When he had finally finished eating, he thanked the landlady, then took Dougless’s arm in his and ushered her outside.

“Where are we going?” she asked as she ran her tongue over her teeth. She hadn’t brushed them in twenty-four hours, and they felt fuzzy. Also, her scalp itched.

“To the church,” he said. “There we will conceive of a plan.”

They walked quickly to the church, with Nicholas stopping only once to gawk at a small pickup truck. Dougless started to tell him about eighteen-wheelers and cattle trucks, but thought better of participating in his game.

The old church was open and empty, and Nicholas led her to sit on a pew that was at a right angle to the tomb. In silence, she watched him as he looked at the marble sculpture for a while, then ran his hands over the date and name.

At last he turned away, clasped his hands behind his back, and began to pace. “As I see it, Mistress Montgomery,” he said, “we need each the other.
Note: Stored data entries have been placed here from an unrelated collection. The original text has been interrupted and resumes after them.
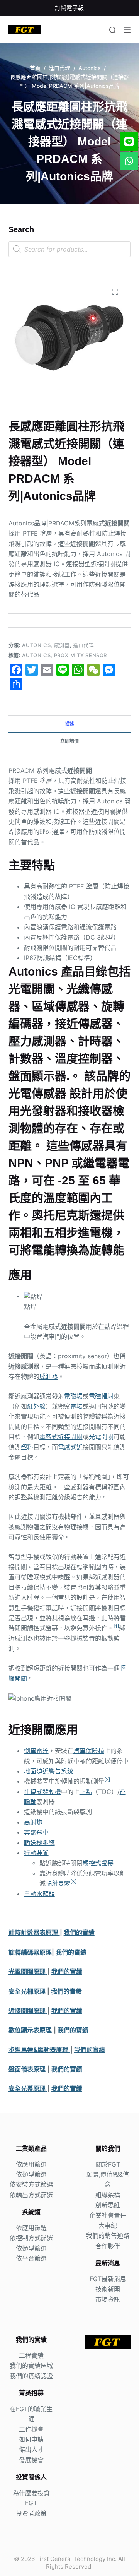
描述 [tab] (69, 724)
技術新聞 (107, 2289)
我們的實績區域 (31, 2365)
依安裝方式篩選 (31, 2184)
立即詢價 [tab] (69, 741)
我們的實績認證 (31, 2376)
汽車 (79, 1750)
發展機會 (31, 2460)
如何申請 (31, 2439)
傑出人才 (31, 2449)
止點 (86, 1791)
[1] (116, 1626)
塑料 (27, 1447)
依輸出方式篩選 (31, 2195)
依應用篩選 (31, 2164)
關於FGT (108, 2164)
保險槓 (95, 1750)
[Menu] (127, 29)
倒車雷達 (36, 1750)
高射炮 (33, 1822)
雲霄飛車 (36, 1832)
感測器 (62, 645)
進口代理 (83, 645)
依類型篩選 (31, 2174)
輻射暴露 (58, 1883)
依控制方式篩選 (31, 2238)
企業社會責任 (107, 2215)
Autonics (36, 645)
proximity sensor (80, 655)
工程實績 (31, 2355)
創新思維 (107, 2205)
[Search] (112, 30)
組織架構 (107, 2195)
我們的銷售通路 (107, 2235)
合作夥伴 (107, 2246)
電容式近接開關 (61, 1437)
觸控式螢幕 (98, 1863)
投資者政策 (31, 2513)
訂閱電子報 (69, 8)
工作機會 (31, 2429)
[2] (107, 1779)
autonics (36, 655)
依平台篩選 (31, 2258)
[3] (73, 1882)
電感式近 (70, 1447)
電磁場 (73, 1396)
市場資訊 (107, 2299)
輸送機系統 (39, 1843)
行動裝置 (36, 1853)
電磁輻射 (101, 1396)
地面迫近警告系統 (48, 1771)
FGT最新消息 (108, 2279)
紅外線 (36, 1406)
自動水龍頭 (39, 1894)
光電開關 (101, 1437)
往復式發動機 (42, 1791)
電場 (76, 1406)
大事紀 (107, 2225)
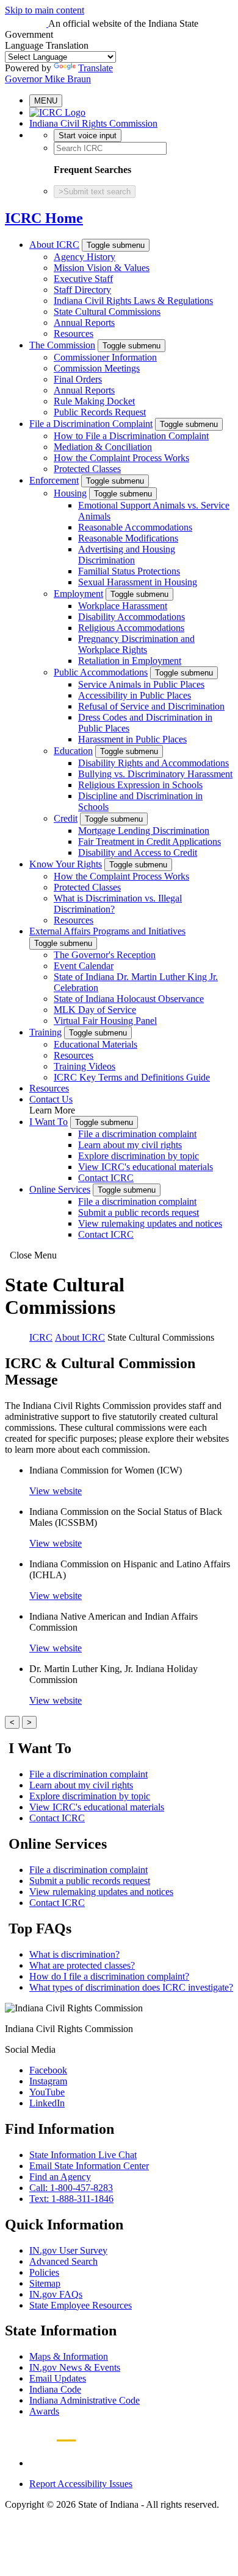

It is my belief that God has put us together for a reason.”

“I thought I did it with a spell,” she said, meaning it as a joke, but, actually, she was glad that he at last seemed to realize that she was not a witch.

“It is true that I believed that at first, but I have not slept since you called me into the rain and I have now had time to consider more thoroughly.”

“I called you?” she said in disbelief. “I never even thought about you, much less called you. And I can assure you that there weren’t any telephones in that field, and I certainly couldn’t shout loud enough for you to hear me.”

“Nonetheless, you did call me. You woke me with your need.”

“Oh, I see,” she said, starting to get angry. “We’re going back to your belief that I somehow, through some sort of hocus-pocus, brought you here from your grave. I can’t take this anymore. I’m leaving,” she said as she started to stand up.

But before she could move, he was in front of her, one hand on the high arm of the pew, the other on the back, his big body pinning her to her seat. “It matters not to me whether you believe or not,” he said, his face near hers, his eyebrows drawn together. “Yesterday morn when I woke it was the year of our Lord 1564, and this morn it was . . .”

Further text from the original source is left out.